My third year thermodynamics course opened with a similar quip by the lecturer. Entropy is actually depressing. You can’t fight it. You can’t not fight it. It just wins.
So… that’s why I never tidy up my room. I’m just too smart!
Man, you humans are going to be really upset when you find the universal wall…
I mean uh…
Hey, how was the game last night amirite?
Did you see that ludicrous display last night?
What was Wenger thinking sending Walcott on that early?
Thing about Arsenal is they always try and walk it in
Yeah he played his most popular hit “Move” and people went nuts as usual.
All we have to decide is what to do with the entropy that is given us.
To quote The Star Child, “What, you haven’t planned that far ahead?”
Life is a temporary win over it, just enjoy it while you can.
One opening line that’s always stuck with me is:
“The doctor said I was a paranoid schizophrenic. Well, he didn’t actually say it, but we knew he was thinking it.”
So… is Goldstein still around or did he…?
Don’t worry, he’s alive: His wiki page
Apparently still alive at 85: https://en.wikipedia.org/wiki/David_Goodstein
There’s still time
We are all gas with a slightly denser particle distribution.
🔫
We all are vast collections of harmonic oscillators.
Ah yes, joke #3
Thank you for this, it was new to me
id want to kill myself too. just from the very little i know from computer stuff, imagine doing an entire semester
Physics ≠ Computer Science
Can’t have computer science without physics.
I’m not entirely sure of that. You can’t have comp sci without algebra and potentially calculus. I could see a society that developed all three fields before they codified Physics
How do you have computer science without calculus? Calculus is literally necessary for computer science, otherwise it’d just be like… shitty statistics with a little programming
Care to expand? Things like complexity theory and type theory, for example, have nothing to do with calculus
In general, a lot of the stuff computer science shares with data science uses calculus, a lot of the statistics too, but also visuals and modelling other sciences (e.g. simulations) use calculus heavily. I recall utilising vector calc a decent amount when working with Vulkan, for example
Sounds like programming more than CS, in that case, fair enough. Also the linear algebra in computer graphics is, well, algebra, not calculus.
It would be inelegant as all fuck, but you could get away with just algebra, there are comp sci courses that only need algebra as the foundation.
as far as i can tell, the ones that do that are usually just programming courses with “computer science” slapped onto the title. but i havent exactly gone to many colleges so i don’t have the experience to say so.
Do you really think people could make programmable microchips and processing units before they figured out physics?
No, but mechanical computers existed before microchips. They just weren’t terribly useful
Once I get my mechanical computer to run crysis we’ll see who’s laughing.
Wouldn’t you also need to know physics in order to make a mechanical computer?
Not necessarily.

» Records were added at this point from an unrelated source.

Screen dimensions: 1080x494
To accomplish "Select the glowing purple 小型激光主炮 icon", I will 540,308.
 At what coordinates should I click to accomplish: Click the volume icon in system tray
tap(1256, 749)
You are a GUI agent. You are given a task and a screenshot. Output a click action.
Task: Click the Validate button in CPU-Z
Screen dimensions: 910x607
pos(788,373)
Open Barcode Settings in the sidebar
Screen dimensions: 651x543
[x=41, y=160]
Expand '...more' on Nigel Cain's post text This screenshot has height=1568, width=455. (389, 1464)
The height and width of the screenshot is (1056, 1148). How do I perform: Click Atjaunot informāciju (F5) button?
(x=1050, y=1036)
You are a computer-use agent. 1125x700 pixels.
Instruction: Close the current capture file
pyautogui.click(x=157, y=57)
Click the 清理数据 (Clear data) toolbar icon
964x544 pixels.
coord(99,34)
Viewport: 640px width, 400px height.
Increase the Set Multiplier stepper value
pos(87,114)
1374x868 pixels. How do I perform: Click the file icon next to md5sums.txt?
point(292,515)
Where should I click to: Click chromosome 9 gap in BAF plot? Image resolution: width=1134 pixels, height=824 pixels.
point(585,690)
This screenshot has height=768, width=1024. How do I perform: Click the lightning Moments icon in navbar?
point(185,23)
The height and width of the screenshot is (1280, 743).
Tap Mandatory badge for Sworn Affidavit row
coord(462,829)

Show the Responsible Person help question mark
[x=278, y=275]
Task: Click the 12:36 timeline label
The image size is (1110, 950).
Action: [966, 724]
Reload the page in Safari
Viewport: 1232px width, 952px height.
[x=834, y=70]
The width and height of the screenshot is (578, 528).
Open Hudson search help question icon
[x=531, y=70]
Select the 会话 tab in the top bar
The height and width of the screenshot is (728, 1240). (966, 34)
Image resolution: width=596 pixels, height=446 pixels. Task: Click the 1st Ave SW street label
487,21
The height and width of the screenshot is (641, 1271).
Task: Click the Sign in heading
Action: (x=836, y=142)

We had the theory of mechanical computers well before both calculus and physics.
What kind of argumentation is this? Are we talking about mechanical engineering or computer science? Please don’t bent reality the way it fits your shape.
Sure you can. Physics is describing what is, computer science is building what could be
The two things require very little overlap. Even physics systems in video games don’t use real physics - it just feels better when you fudge it
My favorite class in grad school. I absolutely loved deriving the laws of thermodynamics from first principles based the random motion of atoms. It was beautiful.
Is the grad school in the room now? Do you need help?
Grad school? This is for 4y bachelor student
Bachelor student? I learned this in high school
If you didn’t study this in elementary school, I don’t know what kind of bullshit school you went to.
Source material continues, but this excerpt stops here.